0
votes

I created a fully connected network in Pytorch with an input layer of shape (1,784) and a first hidden layer of shape (1,256). To be short: nn.Linear(in_features=784, out_features=256, bias=True)

Method 1 : model.fc1.weight.data.shape gives me torch.Size([128, 256]), while

Method 2 : list(model.parameters())[0].shape gives me torch.Size([256, 784])

In fact, between an input layer of size 784 and a hidden layer of size 256, I was expecting a matrix of shape (784,256). So, in the first case, I see the shape of the next hidden layer (128), which does not make sense for the weights between the input and first hidden layer, and, in the second case, it looks like Pytorch took the transform of the weight matrix.

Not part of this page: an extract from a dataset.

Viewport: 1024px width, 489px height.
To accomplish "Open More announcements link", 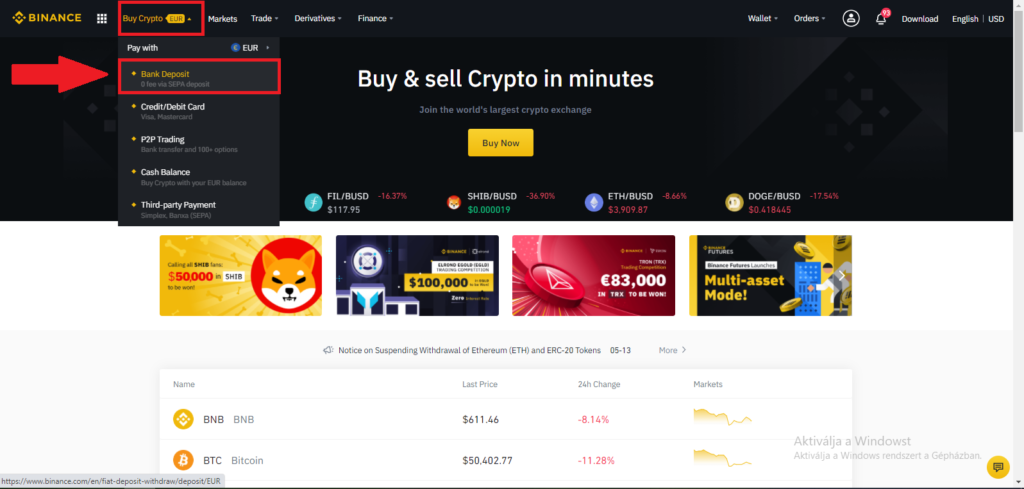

I don't really understand how Pytorch shapes the different weight matrices, and how can I access individual weights after the training. Should I use method 1 or 2? When I display the corresponding tensors, the displays look totally similar, while the shapes are different.

1
can you add code for the model class ? - Umang Gupta

1 Answers

1
votes

In Pytorch, the weights of model parameters are transposed before applying the matmul operation on the input matrix. That's why the weight matrix dimensions are flipped, and is different from what you expect; i.e., instead of being [784, 256], you observe that it is [256, 784].

You can see the Pytorch source documentation for nn.Linear, where we have:

...

self.weight = Parameter(torch.Tensor(out_features, in_features))

...

def forward(self, input):
        return F.linear(input, self.weight, self.bias)

When looking at the implementation of F.linear, we see the corresponding line that multiplies the input matrix with the transpose of the weight matrix:

output = input.matmul(weight.t())